L’absentéisme des "raccrocheurs" reste parfois élevé mais au total les résultats au bac sont tout à fait corrects : 80 % de réussite au bac général en 2013 pour les 220 élèves des trois microlycées de Vitry (90 élèves), la Courneuve (40 élèves) et Sénart (90 élèves). Pas mal pour des jeunes en marge du système scolaire quelques années plus tôt !
Un lycée différent mais un objectif identique : le bac
C’est que si les structures pour "raccrocheurs" diffèrent du lycée classique, l’objectif reste le même : passer et réussir le bac. "Nous sommes avant tout des profs, et notre vocation est de préparer les jeunes à l’examen du baccalauréat", rappelle Florence Lhomme. Les effectifs plus réduits permettent au corps enseignant de travailler au plus près des difficultés des élèves. "Une classe de lycée traditionnel compte 30 à 35 élèves, nos classes moins de 20", précise l’enseignante. Des ateliers, où la participation est obligatoire, sont également prévus :yoga, chant, théâtre sont autant de pratiques culturelles qui permettent d’acquérir des compétences transverses. La pédagogie propre à ce type d’établissement encourage aussi la pluridisciplinarité : quand le prof de sciences et celui de maths font cours commun sur l’histoire des sciences, cela nourrit la réflexion en philo !

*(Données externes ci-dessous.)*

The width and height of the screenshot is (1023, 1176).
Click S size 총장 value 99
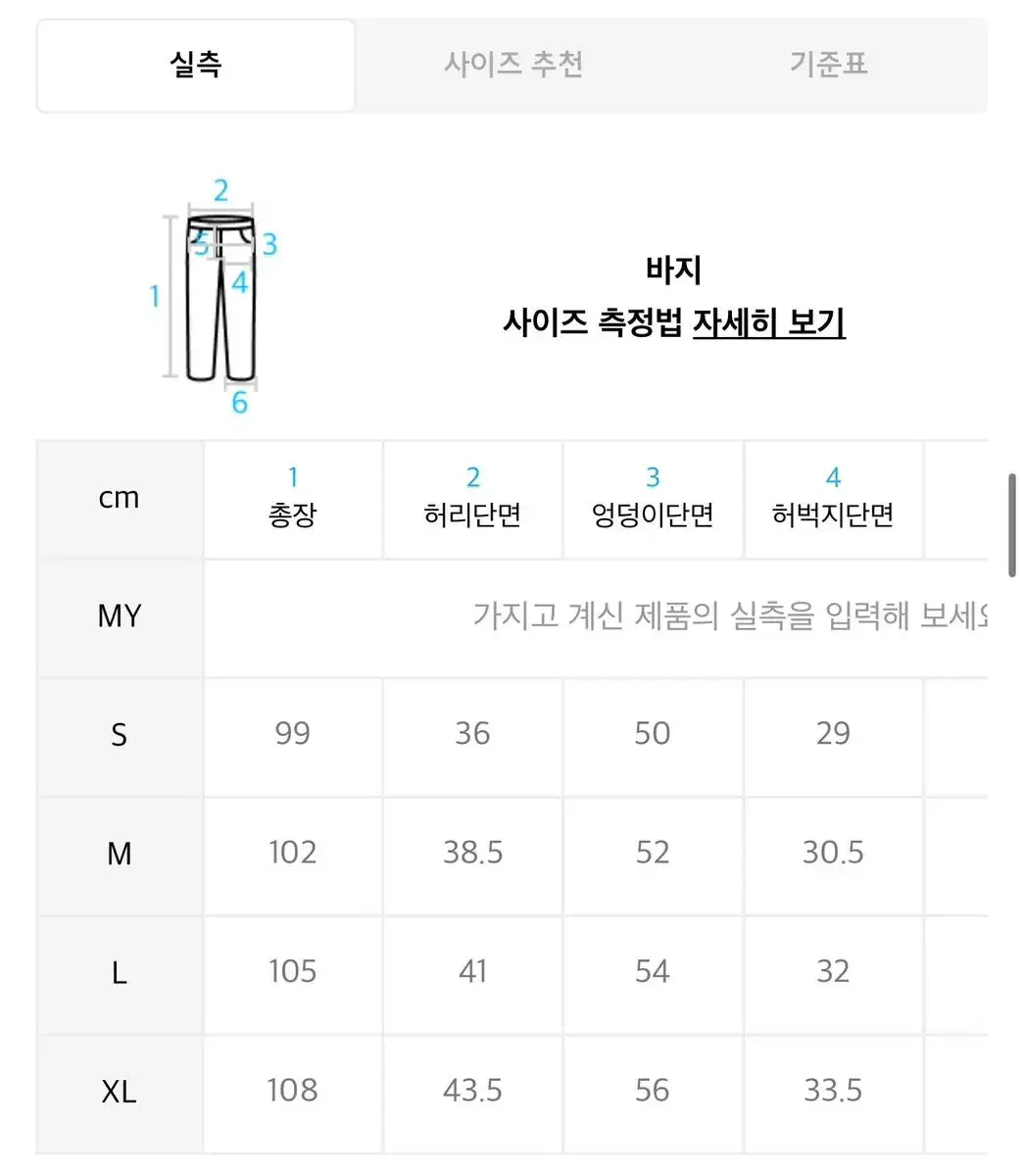point(292,734)
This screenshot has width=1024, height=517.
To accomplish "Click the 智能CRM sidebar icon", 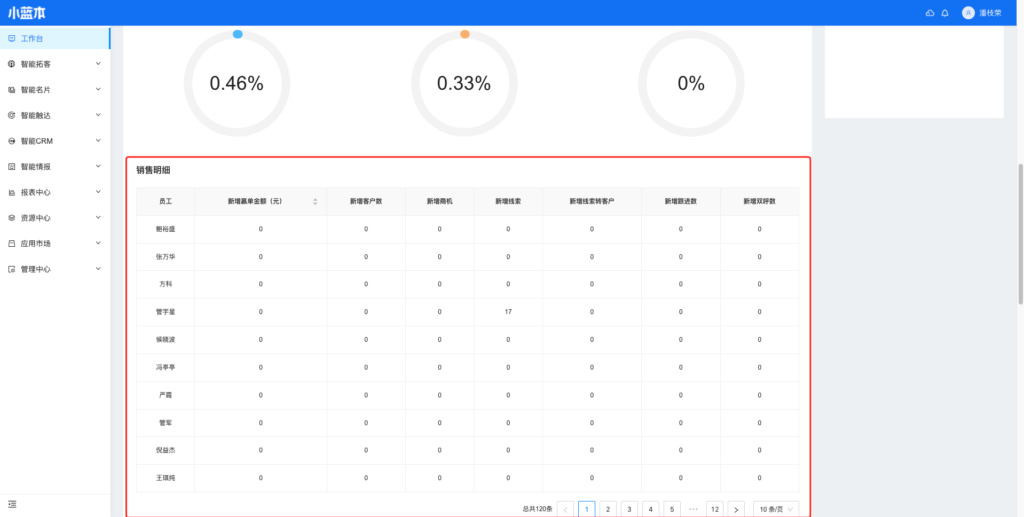I will pyautogui.click(x=12, y=141).
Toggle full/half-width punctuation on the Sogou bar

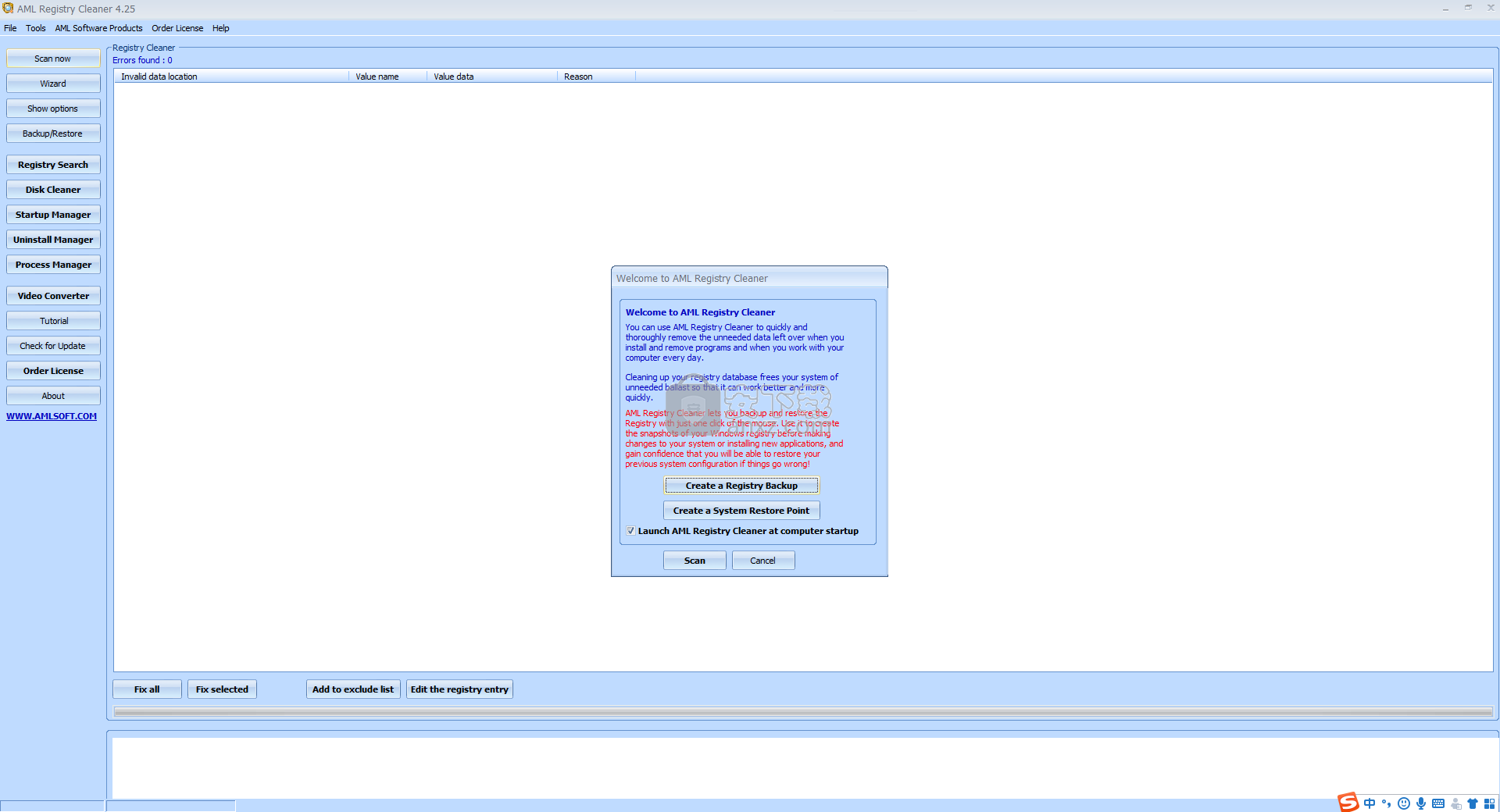(1388, 803)
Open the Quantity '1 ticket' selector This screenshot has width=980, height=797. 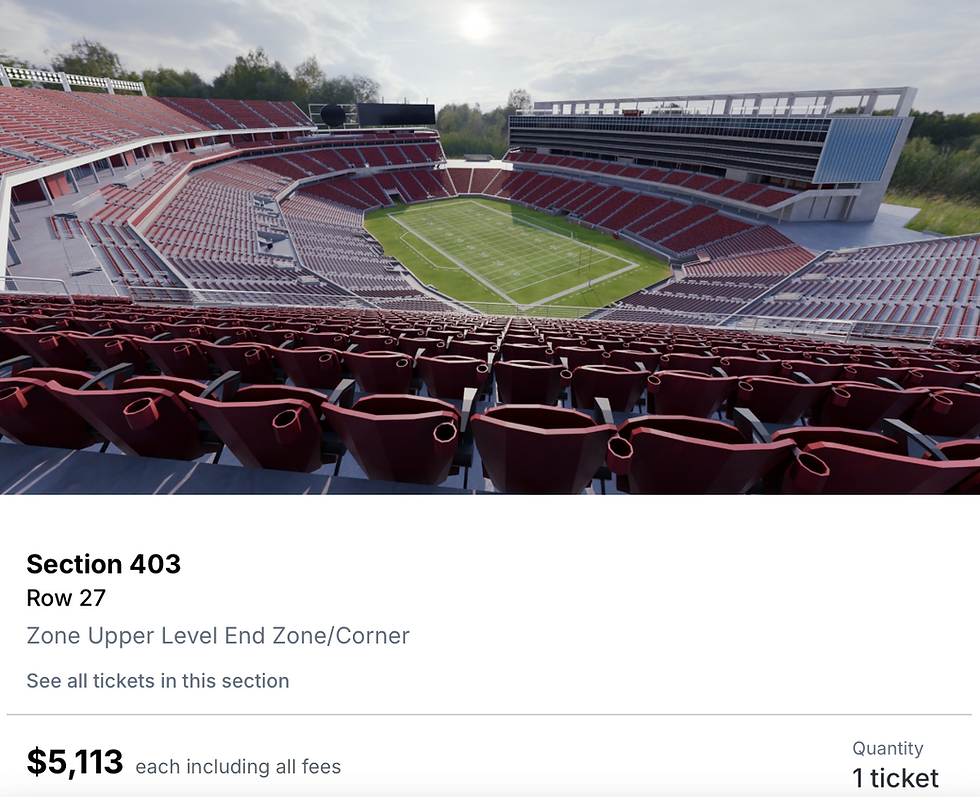coord(895,778)

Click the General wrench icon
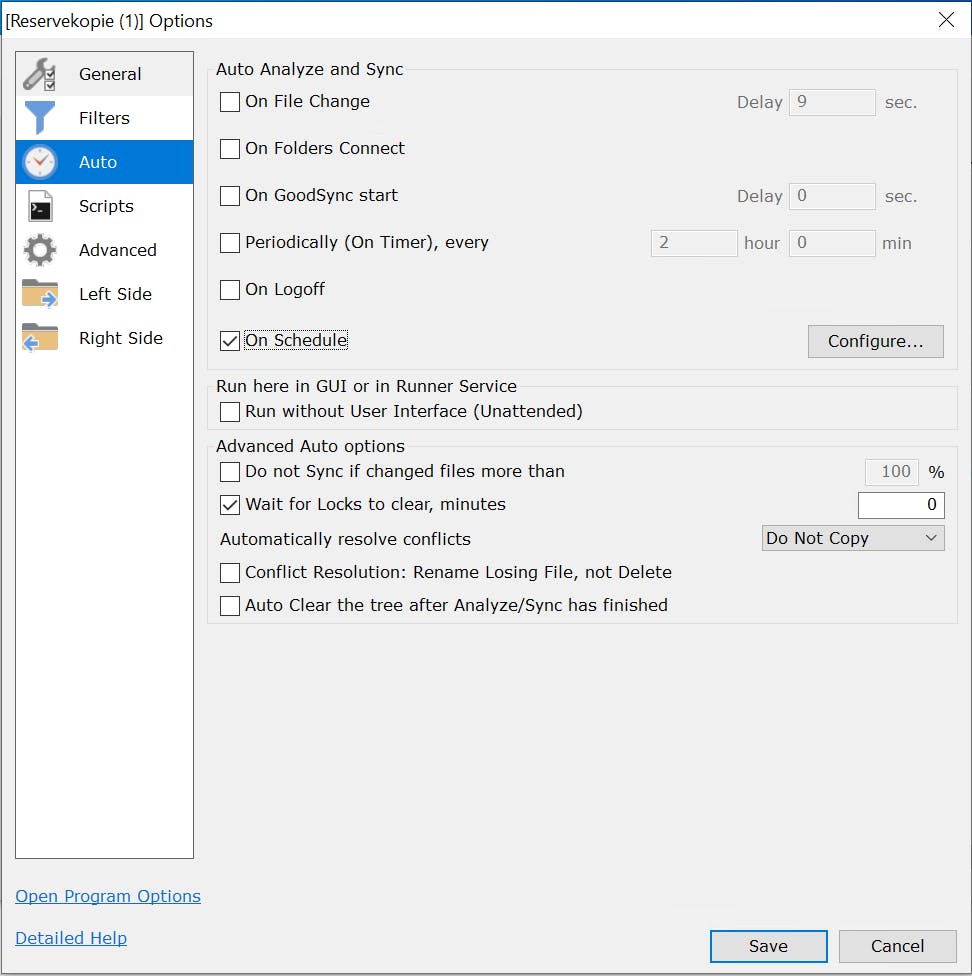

Regagner la confiance en soi
Les élèves en microlycée ont également un professeur dit "référent" qui encadre au maximum huit élèves. Une fois par semaine, un point est fait sur ce qui est acquis ou pas. "Ces heures de référence nous aident à ouvrir les yeux sur notre scolarité, témoigne Émilie. On y aborde les points scolaires mais aussi la vie privée qui est souvent à l’origine de notre décrochage."
Car au-delà du bac, l’autre objectif de ces établissements est que le jeune puisse gagner en autonomie et poursuivre sa route avec moins de difficultés qu’avant. "Nous devons leur réapprendre à avoir confiance en eux, remarque Anna Iribarne, professeure de maths au microlycée de Vitry. Beaucoup de jeunes se sont construit une représentation mentale d’eux-mêmes assez négative. Ils éprouvent beaucoup de souffrance par rapport à l’école."
Surtout, ils ont appris à masquer leurs difficultés. "Le plus dur, pour eux, c’est d’accepter de se faire aider", poursuit-elle. Un principe fort sous-tend l’action de ces enseignants des microlycées et autres structures alternatives : l’éducabilité de tous. Autrement dit, tout le monde peut réussir. Ce n’est pas parce que vous n’avez pas réussi dans le système scolaire traditionnel hier que vous ne réussirez pas aujourd’hui. "Les profs croient en nous !" résume Émilie Martinez. Des enseignants qui croient en leurs élèves avant que les élèves n’y croient eux-mêmes ? C’est la clé du succès de ces lycées d’un autre type.